A questo proposito sono tante le voci che circolano e non solo a Novi, una loro eco è rimbalzata anche tra gli immigrati negli Stati Uniti, dove una confraternita di connazionali ogni anno organizza la festa in onore della Madonna del Monte. Ora, come mi è capitato di verificare, nelle abitazioni della Valle di Novi fino agli anni Trenta del secolo scorso si esponeva una foto o un ritratto che non corrisponde all’attuale statua. Da una attenta osservazione emergono evidenti differenze, avvalorate dalle pubblicazioni di don Luca. La validazione di ciò nella foto del 1889 relativa all’incoronazione dell’icona. Non mi pare che la letteratura stampata dal Santuario nell’ultimo mezzo secolo abbia fornito una esauriente spiegazione non solo delle discrepanze iconografiche, ma anche della fine che aveva fatto l’antico simulacro.

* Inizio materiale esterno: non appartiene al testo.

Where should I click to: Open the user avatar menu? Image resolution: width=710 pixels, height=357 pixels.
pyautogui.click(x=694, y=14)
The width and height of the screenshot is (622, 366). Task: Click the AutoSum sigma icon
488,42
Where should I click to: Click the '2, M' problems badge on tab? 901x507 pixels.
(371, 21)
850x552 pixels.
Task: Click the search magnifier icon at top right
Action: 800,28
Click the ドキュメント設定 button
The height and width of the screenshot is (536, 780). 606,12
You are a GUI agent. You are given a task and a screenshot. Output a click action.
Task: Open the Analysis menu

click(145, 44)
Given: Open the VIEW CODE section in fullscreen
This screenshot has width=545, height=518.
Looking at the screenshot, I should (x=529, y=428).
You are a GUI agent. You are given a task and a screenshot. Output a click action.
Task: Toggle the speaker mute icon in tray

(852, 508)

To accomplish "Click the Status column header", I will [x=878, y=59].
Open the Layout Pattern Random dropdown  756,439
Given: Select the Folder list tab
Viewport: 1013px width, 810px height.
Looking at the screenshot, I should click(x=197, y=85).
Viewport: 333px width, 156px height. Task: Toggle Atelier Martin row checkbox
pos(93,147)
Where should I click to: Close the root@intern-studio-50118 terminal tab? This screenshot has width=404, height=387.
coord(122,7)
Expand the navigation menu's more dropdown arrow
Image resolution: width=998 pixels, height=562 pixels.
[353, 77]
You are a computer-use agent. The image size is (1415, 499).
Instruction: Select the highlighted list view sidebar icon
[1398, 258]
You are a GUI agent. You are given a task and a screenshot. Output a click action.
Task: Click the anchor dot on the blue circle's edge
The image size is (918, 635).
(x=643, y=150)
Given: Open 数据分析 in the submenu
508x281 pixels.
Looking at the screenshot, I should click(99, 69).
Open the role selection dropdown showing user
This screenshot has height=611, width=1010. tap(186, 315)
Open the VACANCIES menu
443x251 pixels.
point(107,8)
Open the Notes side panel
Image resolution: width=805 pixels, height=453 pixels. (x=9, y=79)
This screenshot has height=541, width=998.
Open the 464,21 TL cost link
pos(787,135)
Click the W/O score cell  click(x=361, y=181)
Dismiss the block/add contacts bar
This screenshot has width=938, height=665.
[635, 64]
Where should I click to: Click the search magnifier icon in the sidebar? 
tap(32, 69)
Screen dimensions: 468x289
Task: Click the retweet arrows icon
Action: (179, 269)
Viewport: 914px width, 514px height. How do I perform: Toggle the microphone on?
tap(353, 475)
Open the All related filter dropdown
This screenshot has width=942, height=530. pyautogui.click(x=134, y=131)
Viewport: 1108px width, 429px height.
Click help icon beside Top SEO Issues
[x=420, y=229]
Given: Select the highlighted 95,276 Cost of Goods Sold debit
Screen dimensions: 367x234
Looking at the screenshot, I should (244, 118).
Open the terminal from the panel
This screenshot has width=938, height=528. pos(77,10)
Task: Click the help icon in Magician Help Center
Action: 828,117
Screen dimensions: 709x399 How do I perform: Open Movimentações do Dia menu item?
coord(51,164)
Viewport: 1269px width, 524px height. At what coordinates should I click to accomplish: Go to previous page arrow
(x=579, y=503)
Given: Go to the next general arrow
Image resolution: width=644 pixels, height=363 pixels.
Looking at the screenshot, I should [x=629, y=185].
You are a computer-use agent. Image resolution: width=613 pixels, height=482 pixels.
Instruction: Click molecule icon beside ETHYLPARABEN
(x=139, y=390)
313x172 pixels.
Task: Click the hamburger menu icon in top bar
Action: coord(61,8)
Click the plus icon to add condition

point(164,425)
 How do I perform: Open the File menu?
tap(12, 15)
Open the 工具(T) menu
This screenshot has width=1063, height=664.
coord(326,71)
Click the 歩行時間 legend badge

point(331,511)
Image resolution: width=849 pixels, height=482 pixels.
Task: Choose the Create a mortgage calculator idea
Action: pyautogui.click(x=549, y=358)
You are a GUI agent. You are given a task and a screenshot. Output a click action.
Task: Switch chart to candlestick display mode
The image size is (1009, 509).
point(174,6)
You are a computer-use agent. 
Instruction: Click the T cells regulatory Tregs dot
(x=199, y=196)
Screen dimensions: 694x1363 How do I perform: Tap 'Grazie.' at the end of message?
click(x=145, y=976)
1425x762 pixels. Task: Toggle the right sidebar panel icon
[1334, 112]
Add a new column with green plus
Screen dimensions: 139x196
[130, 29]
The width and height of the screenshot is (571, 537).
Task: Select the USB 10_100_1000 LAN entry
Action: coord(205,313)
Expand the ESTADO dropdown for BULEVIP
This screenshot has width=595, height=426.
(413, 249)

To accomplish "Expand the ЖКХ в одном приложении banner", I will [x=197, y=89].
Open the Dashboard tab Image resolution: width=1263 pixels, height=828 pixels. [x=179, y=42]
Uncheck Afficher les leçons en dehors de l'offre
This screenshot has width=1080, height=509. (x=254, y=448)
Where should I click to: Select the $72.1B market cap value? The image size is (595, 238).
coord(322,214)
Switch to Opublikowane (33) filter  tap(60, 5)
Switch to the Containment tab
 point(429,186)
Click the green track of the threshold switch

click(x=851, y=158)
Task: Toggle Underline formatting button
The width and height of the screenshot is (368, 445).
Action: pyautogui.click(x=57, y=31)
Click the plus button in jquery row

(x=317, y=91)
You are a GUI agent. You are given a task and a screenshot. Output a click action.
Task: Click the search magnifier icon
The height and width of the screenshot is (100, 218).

Il progetto di illuminazione del Gelbison può risultare una felice occasione per una vera ripartenza e stimolare non solo il turismo, come si propongono in tanti, ma dare novello contenuto al pellegrinaggio. Ovviamente tutto ciò comporta una accresciuta attenzione e una concreta determinazione nelle decisioni da assumere. A questo proposito, diventa determinante il ruolo della Curia e di chi in ultima istanza dovrebbe animare le scelte pastorali. Forse risulta opportuno ricordare quanto scrive il vescovo Gregorio di Nissa in La vita cristiana: “Chi ha responsabilità su altri si comporti come un coscienzioso educatore che cura con sollecitudine i fanciulli affidatigli dai genitori. Se vi sarà tale rapporto di intesa e di affiatamento fra chi guida e chi ubbidisce, l’ubbidienza diverrà gioiosa e il comando piacevole”.